§ **THE PROBLEM**
Rewrite the lines from the one holding "This screenshot has" through the end of the items, inclusive, substituting "Find" for "Identify" and changing nothing else. Leave the pictures out of your answer.

§ **SOURCE DATA**

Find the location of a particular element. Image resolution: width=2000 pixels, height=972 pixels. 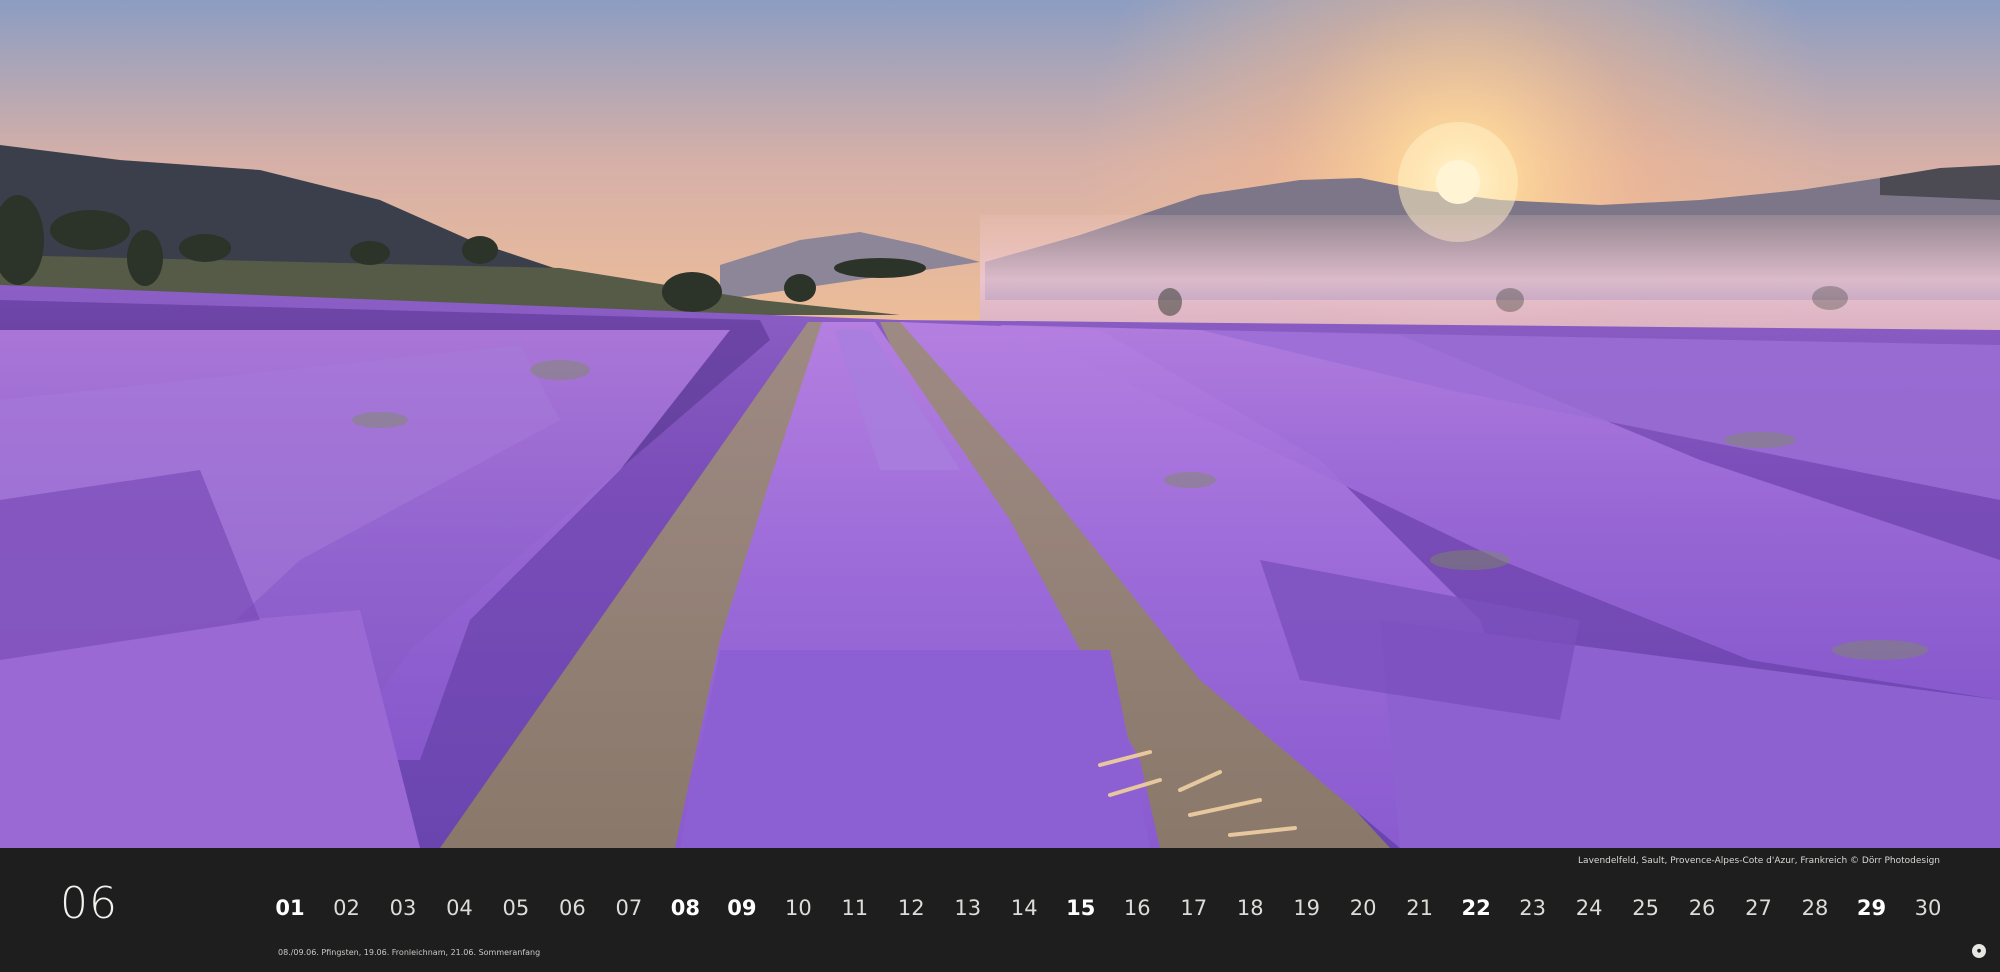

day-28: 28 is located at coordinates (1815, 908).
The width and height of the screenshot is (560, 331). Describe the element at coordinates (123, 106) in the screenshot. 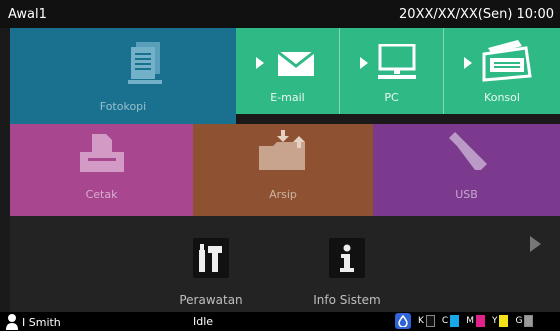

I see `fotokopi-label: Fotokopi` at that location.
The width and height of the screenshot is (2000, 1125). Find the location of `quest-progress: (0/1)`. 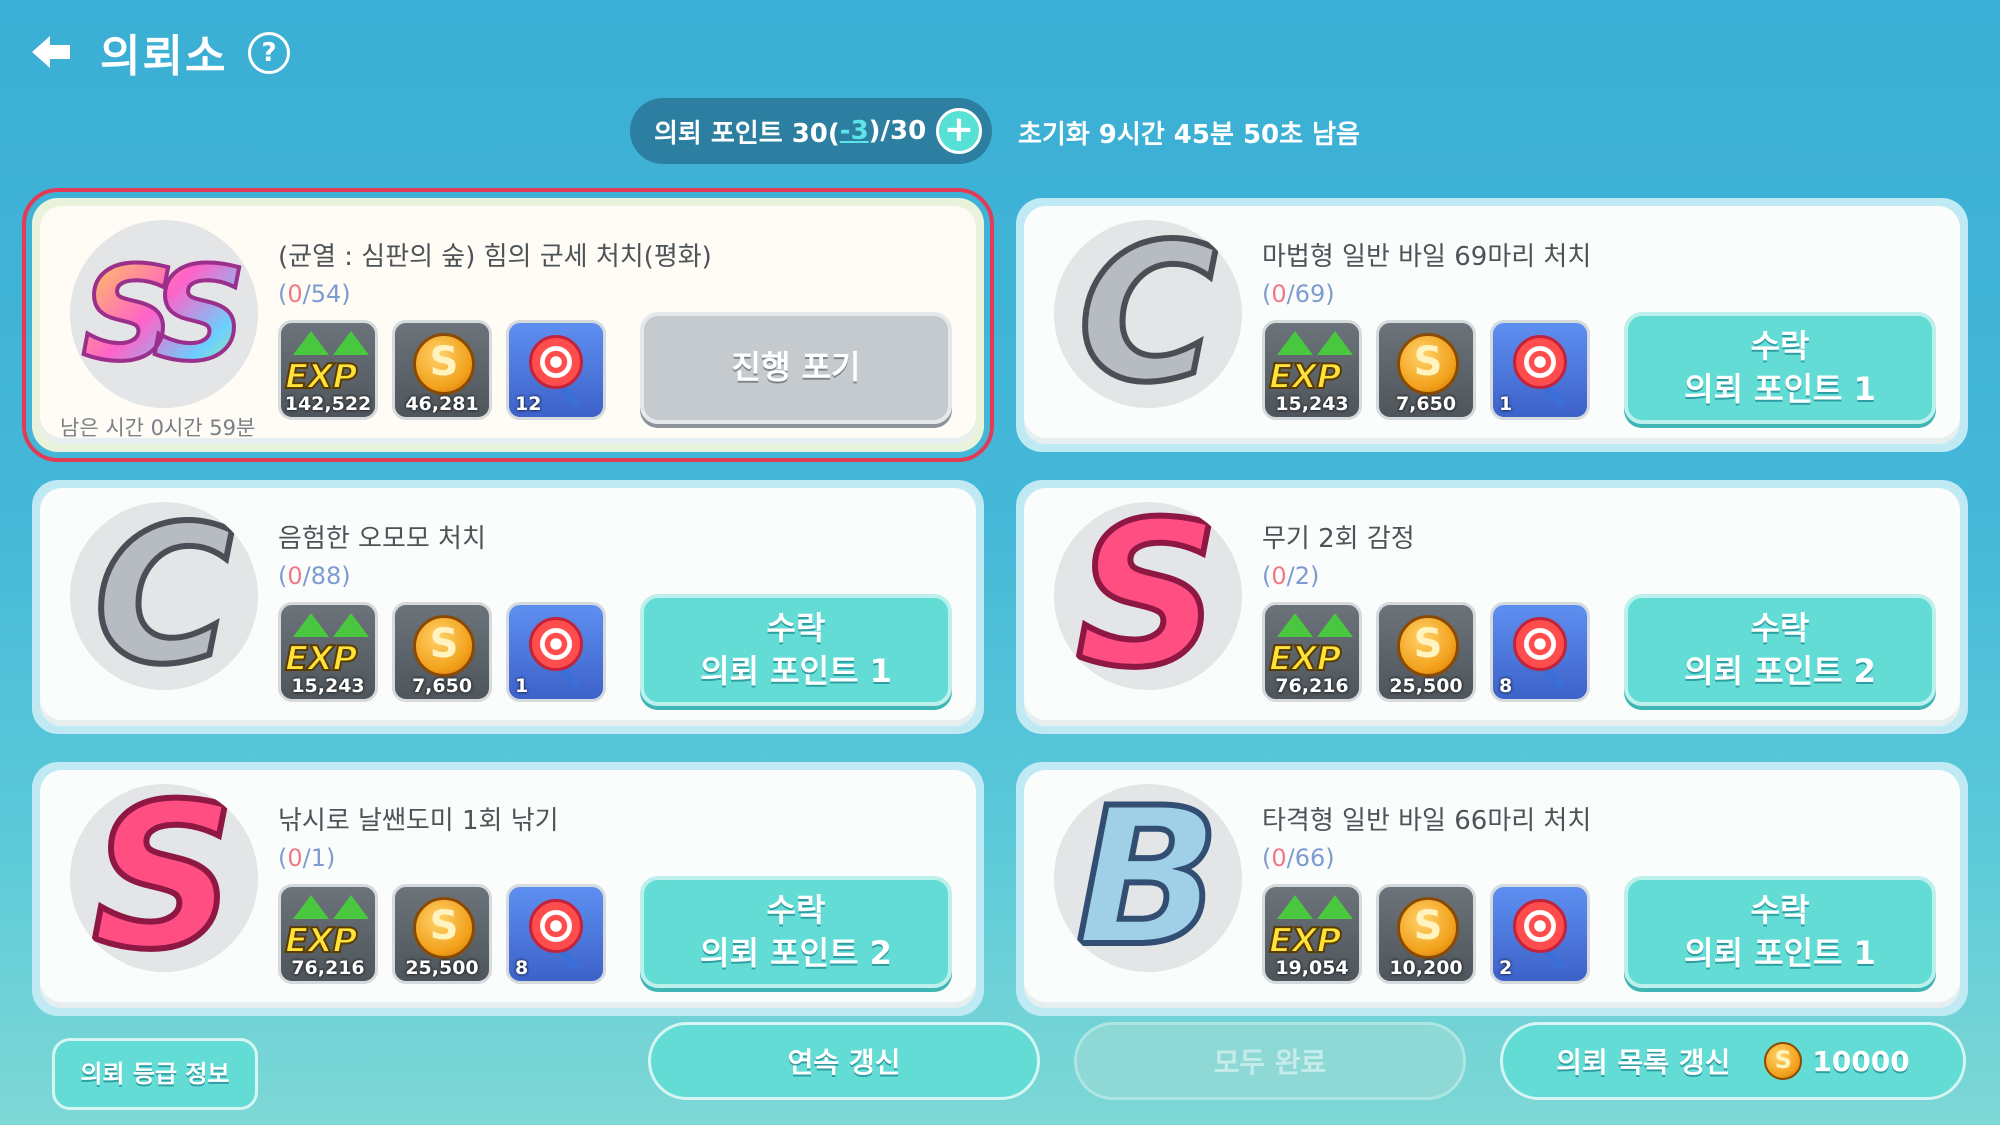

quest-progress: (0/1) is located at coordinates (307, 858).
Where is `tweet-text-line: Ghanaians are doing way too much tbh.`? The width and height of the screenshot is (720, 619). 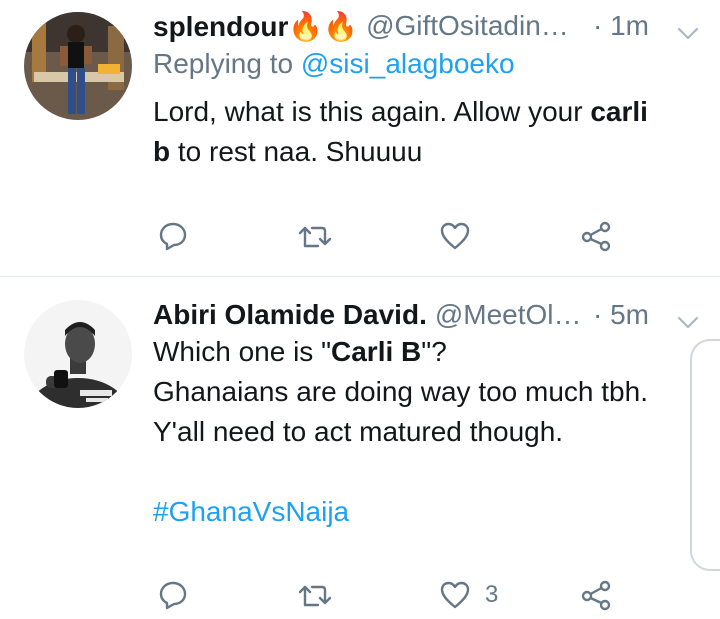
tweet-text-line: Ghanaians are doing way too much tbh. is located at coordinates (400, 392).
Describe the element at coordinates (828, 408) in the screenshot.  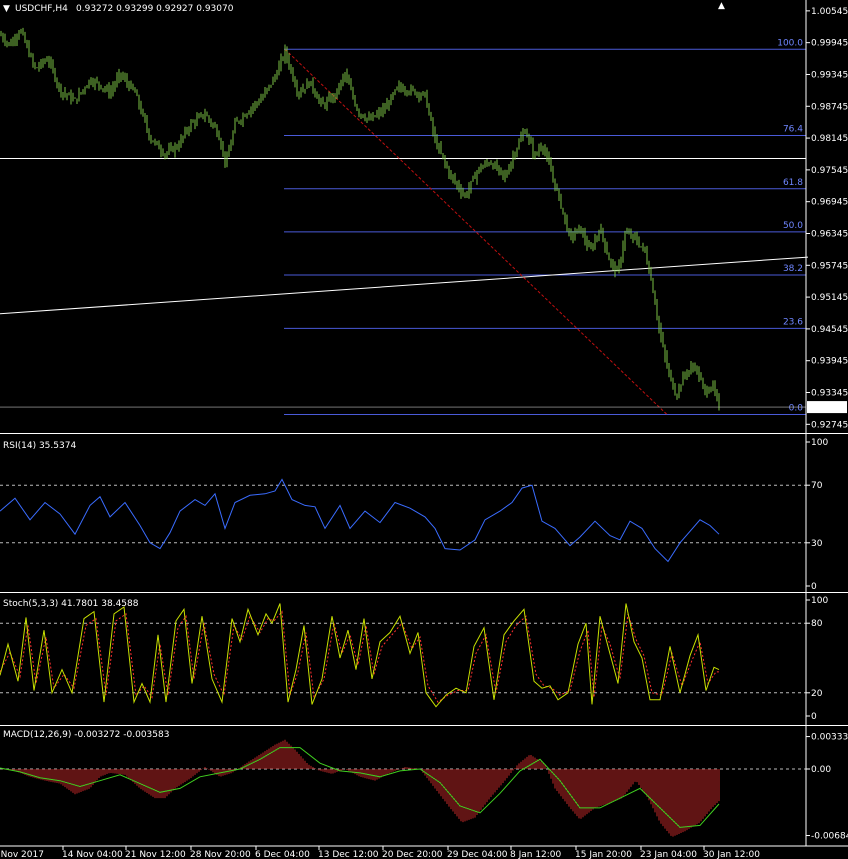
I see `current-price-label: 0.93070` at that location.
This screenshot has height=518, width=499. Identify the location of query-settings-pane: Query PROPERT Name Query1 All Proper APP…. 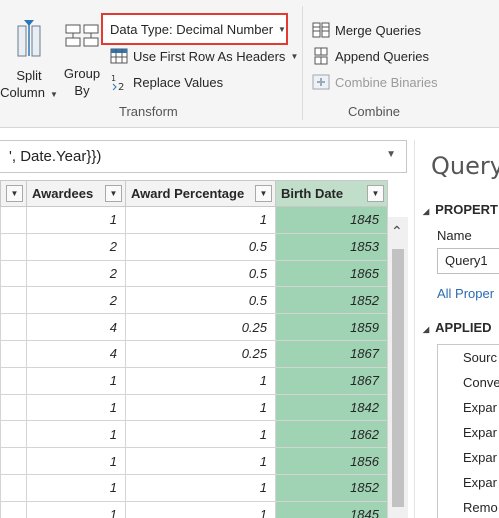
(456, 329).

§ **OUTPUT**
This screenshot has height=518, width=499. Find the location of query-settings-pane: Query PROPERT Name Query1 All Proper APP…. 
(456, 329).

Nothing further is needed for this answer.